Activity: The sole answer should be the number of lines in the material below that hold "Viewport".

Available records:
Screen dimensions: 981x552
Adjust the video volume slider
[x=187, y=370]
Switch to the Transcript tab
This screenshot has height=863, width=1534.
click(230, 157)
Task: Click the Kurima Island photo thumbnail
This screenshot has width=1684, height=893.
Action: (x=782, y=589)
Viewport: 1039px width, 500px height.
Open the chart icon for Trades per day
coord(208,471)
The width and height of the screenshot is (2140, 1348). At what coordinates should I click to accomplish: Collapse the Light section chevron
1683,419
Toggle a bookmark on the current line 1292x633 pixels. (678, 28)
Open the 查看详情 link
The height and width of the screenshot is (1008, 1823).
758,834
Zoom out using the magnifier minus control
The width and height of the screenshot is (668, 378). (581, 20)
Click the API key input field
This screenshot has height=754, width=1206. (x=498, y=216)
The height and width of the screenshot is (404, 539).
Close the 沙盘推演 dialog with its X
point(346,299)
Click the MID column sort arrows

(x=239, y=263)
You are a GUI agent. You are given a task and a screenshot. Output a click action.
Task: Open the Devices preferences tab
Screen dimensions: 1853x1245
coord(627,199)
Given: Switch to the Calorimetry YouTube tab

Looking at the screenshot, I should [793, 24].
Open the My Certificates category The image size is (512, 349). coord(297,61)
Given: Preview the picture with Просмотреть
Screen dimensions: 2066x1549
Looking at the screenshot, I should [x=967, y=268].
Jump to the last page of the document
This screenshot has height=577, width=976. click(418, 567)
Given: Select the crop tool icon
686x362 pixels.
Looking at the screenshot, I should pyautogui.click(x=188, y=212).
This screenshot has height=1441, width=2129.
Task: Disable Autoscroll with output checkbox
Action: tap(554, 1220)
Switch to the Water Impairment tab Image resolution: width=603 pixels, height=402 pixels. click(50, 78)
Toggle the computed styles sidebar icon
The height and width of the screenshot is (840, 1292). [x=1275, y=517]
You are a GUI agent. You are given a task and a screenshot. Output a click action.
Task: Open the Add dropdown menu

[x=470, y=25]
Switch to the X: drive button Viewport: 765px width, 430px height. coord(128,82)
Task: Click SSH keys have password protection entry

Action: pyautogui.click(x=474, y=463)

Output of the task: 2